Не поверить Кириллу было невозможно, он знал, о чем говорил. Матильда сбавила обороты.
— А я не обычная?
— Ты наша хорошая знакомая. И… — Грязнов тонко улыбнулся, — родственница Олово.
Девушка посмотрела на слугу, на блестящее лезвие ножа в его руках.
— Почему его все боятся?
— В обязанности Олово входит делать так, чтобы у меня не было ненужных проблем.
Грязнов неожиданно швырнул недоеденное яблоко в слугу. Не поднимая головы, Олово выбросил руку, поймал огрызок и аккуратно положил его в мусорное ведро.
— Поверь, Матильда, мы — друзья. Для тебя мой дом всегда открыт — приходи в любое время. С любым вопросом.

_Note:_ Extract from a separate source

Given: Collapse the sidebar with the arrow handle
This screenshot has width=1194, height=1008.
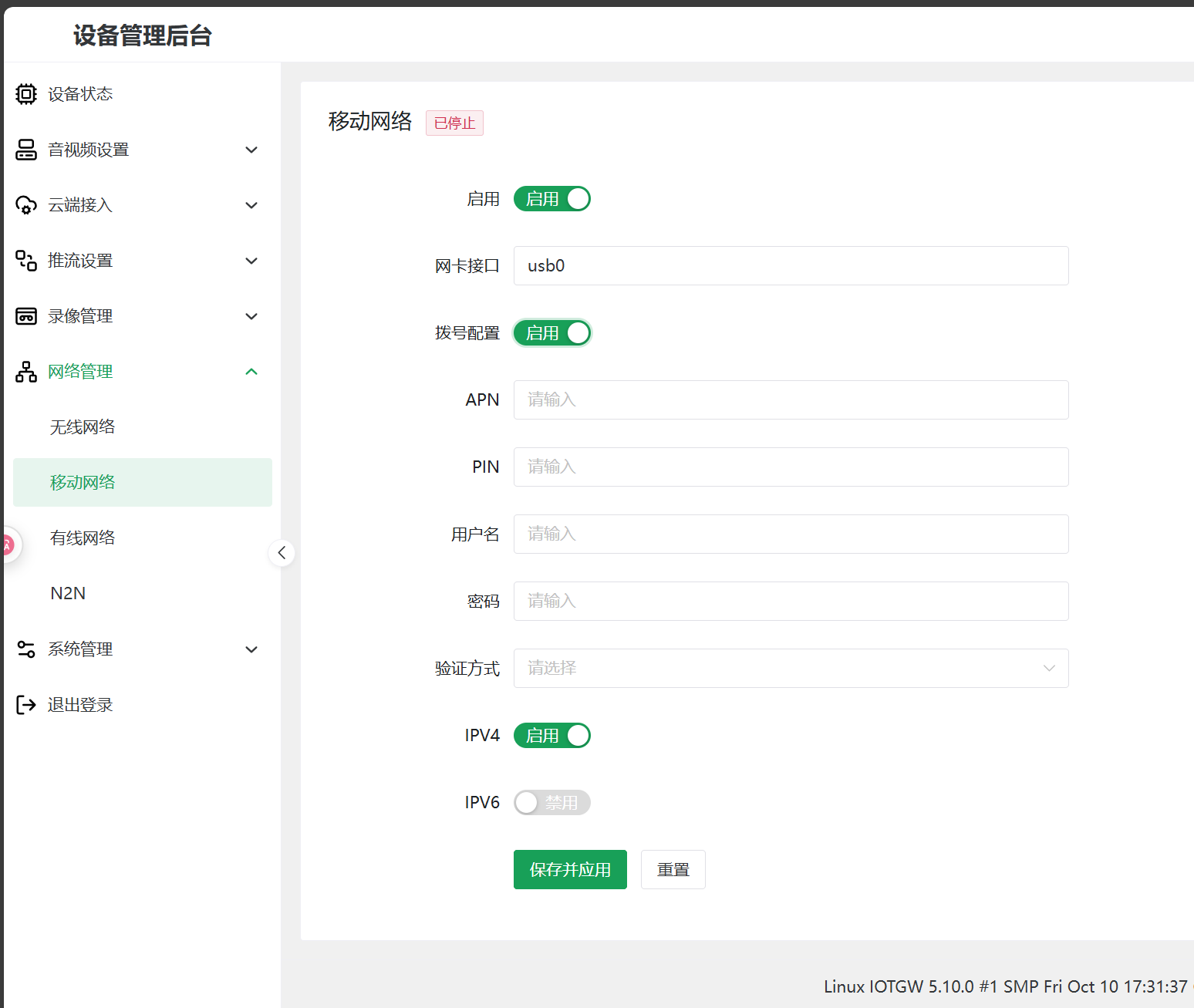Looking at the screenshot, I should [282, 552].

Она отказалась от обеда, умчалась, пообещав никуда не отлучаться из дома Мамаши Даши. Проводив девушку, Грязнов поднялся в расположенный на втором этаже кабинет и опустился на стоящий у стены мягкий диван, образец мебельного искусства конца двадцатого века. Минут пять молча сидел, глядя на большое, выше человеческого роста и ничего не отражающее зеркало в резной деревянной раме. От размышлений антиквара отвлек появившийся в комнате слуга.